Authors note: This is my grandmother’s story. Her family lived in Russia when the Russian Revolution broke out. Because they were Jewish, they were forced to leave if they wanted to survive. My grandmother was five years old. She wrote down her story, and I have rewritten it. There is some liberty taken with it; I had to fill in the minor details, the gaps she left out, but the events are laid out as they happened to her. The horror here is real; I didn’t need to exaggerate that. This is the story of what happened when my grandmother’s freedom was taken away from her.
My hand clenched the little silver spoon so tightly I could feel the moisture building within the cracks of my palm. This only made me clutch it closer; I didn’t dare let it go, because letting go of it would mean letting go of everything I’ve ever known.

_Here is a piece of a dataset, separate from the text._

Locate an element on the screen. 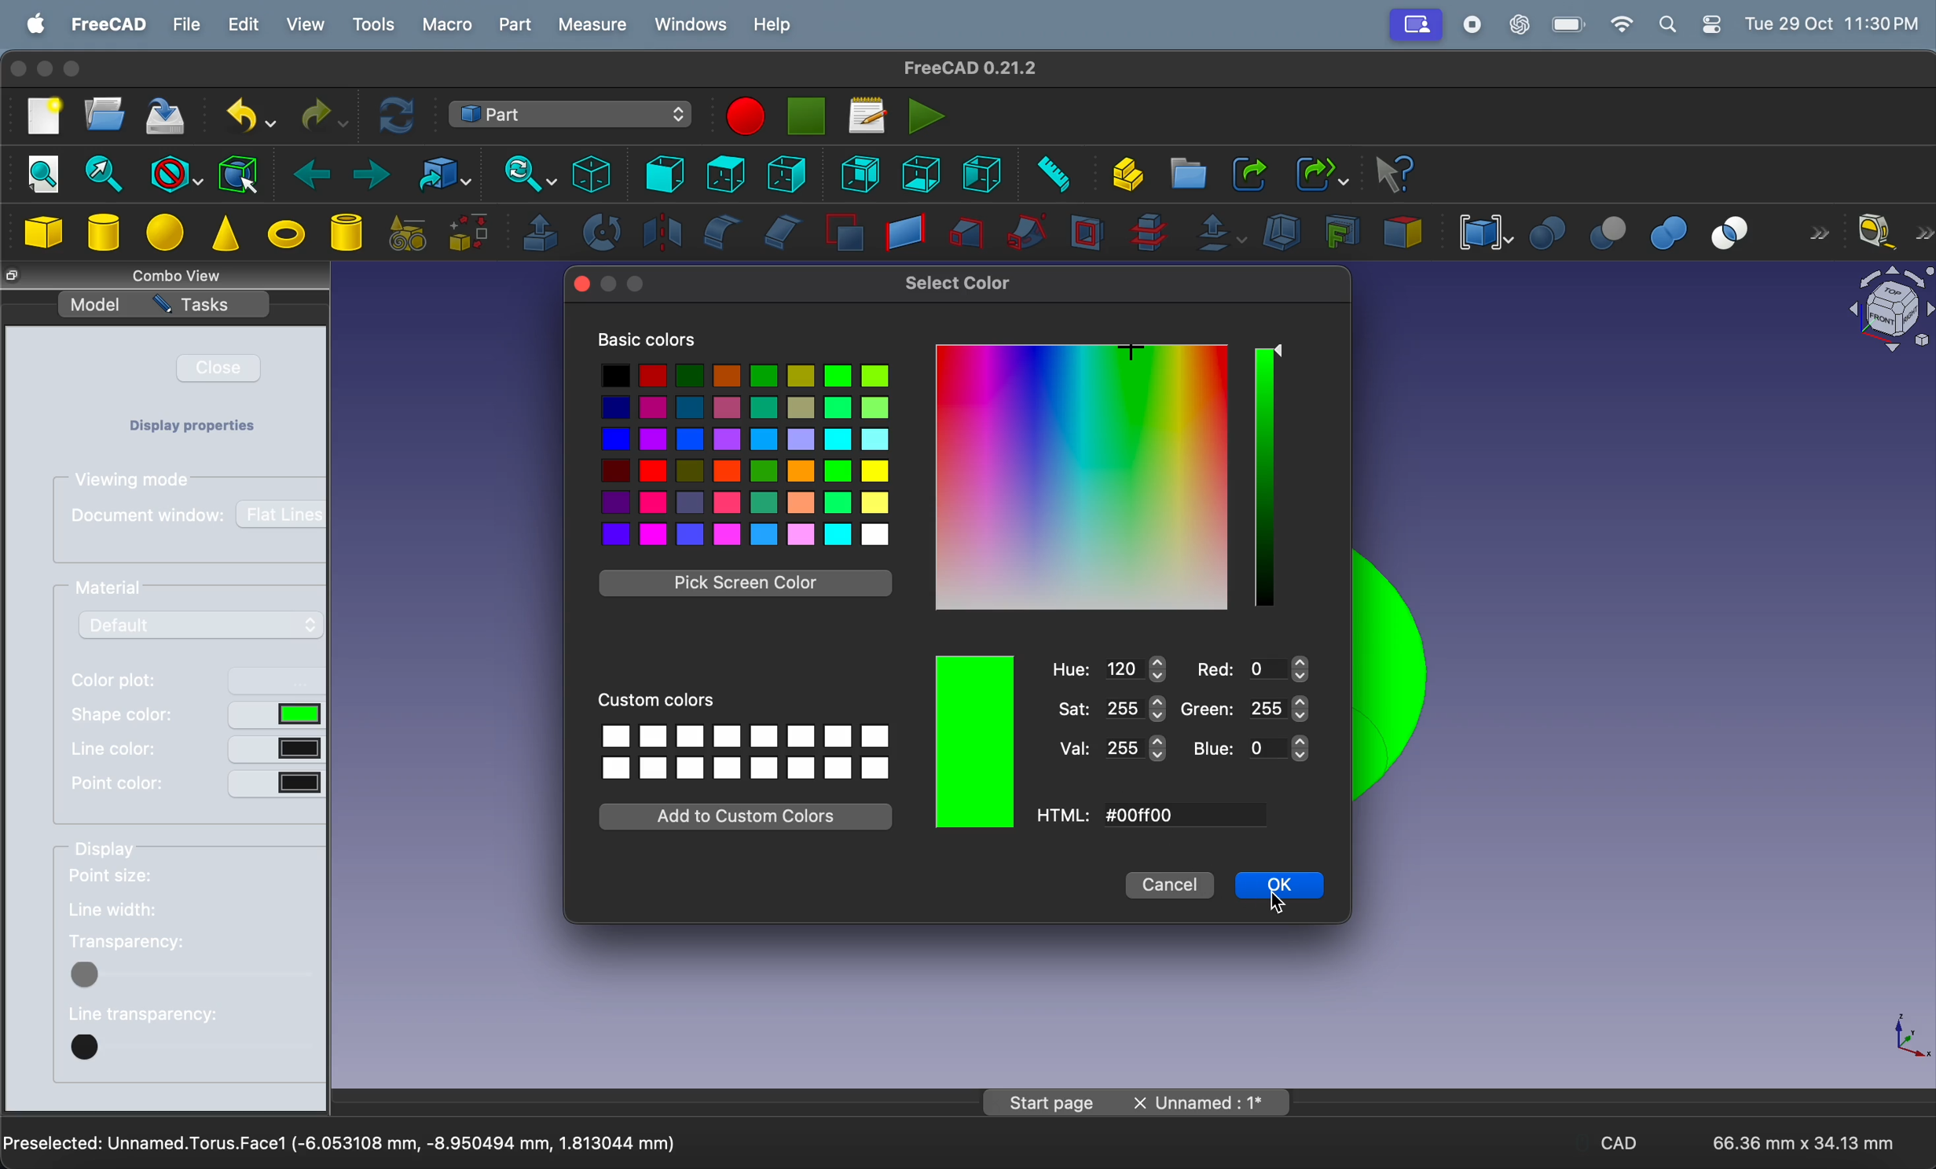 Image resolution: width=1936 pixels, height=1169 pixels. measure distance is located at coordinates (1048, 174).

Papa burst into the kitchen, out of breath and jacket askew. He immediately grabbed an empty potato sack and began to shovel various items from off the counter and into the sack.
“Zalman, what are you doing?” said Mama to Papa, raising to her feet from her place at the kitchen table, the fabric she’d been basting together dropping to its hardwood surface. Papa didn’t answer, only continued to drop things into the now bulging bag. But Mama was not the kind of lady to be ignored for long. She placed her hands on her hips and stared at him, her eyes commanding him to stop and look at her. Finally, he did.
“We have to leave now,” he said, tying the bag and giving it to Mama. “They’re coming.”
I didn’t even have time to ask who ‘they’ were. The door crumbled into a million splinters at their first pound as though it were an ancient parchment rather than the sturdy oak that it was. Five men entered the kitchen wearing stiff soldier’s uniforms, and carrying big black rifles. Ruth let out a tiny shriek, but Mama was quick to shush her.
Ruth, Misha, and I were clustered together under the bed of Yenta Avital, a lonely woman who had been widowed years ago when her husband died of choleryeh. Her need for company was probably why she let us hide in her home until it was safe enough for us to move on.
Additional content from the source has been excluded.